MCT.CapAv: Deduction for Unregistered ReIns

Hi Graham,

So for this formula: D = (UEP + O/S Recov + Reins Recv ) - ( Reins Pay + NOD + LOC*)

Here is my understanding:
The 1st bracket should be the A/R if nothing bad happen to the reinsurer while the 2nd bracket represents what the insurer can get if the reinsuer defaults.

If D is calculated to be <0. is that mean the insurer can actually benefit from the default of the reinsurer?

Thanks

Comments

  • That isn't quite how I think about this deduction. Here are a few things that might help clarify what's going on:

    • First, if D<0, then the deduction is set equal to 0. The insurer's capital available cannot increase if D<0. (In other words, the insurer cannot benefit.)
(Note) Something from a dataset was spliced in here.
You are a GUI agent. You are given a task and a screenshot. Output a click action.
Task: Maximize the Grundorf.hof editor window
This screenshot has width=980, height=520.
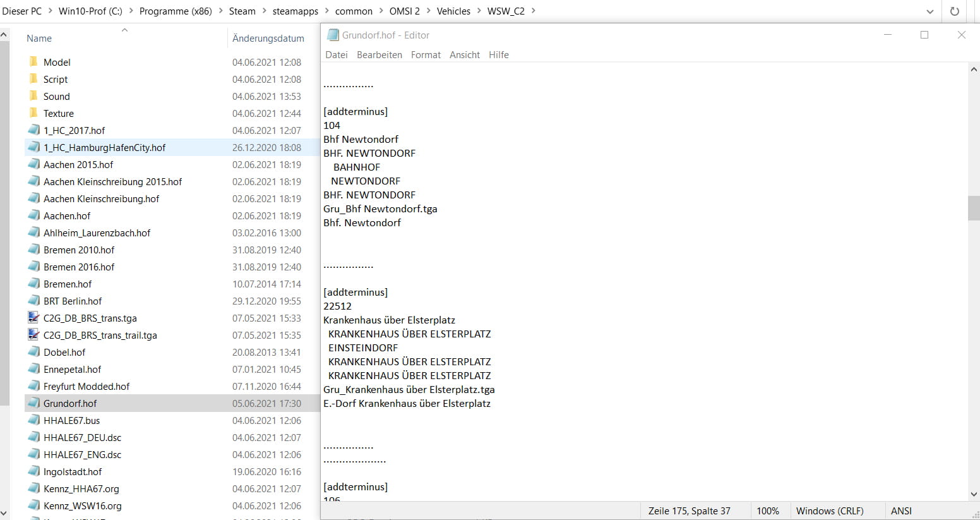[924, 35]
    Let's create a simple example.

    • Suppose the gross capital available is $500.
    • Suppose the 1st bracket equals $100. (This represents the amount the insurer is expecting to receive from the reinsurer.)
    • Suppose the 2nd bracket is $0.

    Since this is an unregistered reinsurer, the default risk is greater and the MCT rules then say that none of this $100 can be included in capital available so:

    • D = $100
    • adjusted capital available = $500 - $100 = $400

    But now let's suppose this unregistered reinsurer has submitted a Letter of Credit for $25. That means the 2nd bracket is $25. This reduces the risk of default and the MCT rules then say the deduction to capital available can be reduced by this amount. This is the same thing as saying the insurer can include this extra $25 in capital available:

    • D = $100 - $25 = $75
    • adjusted capital available = $500 - $75 = $425.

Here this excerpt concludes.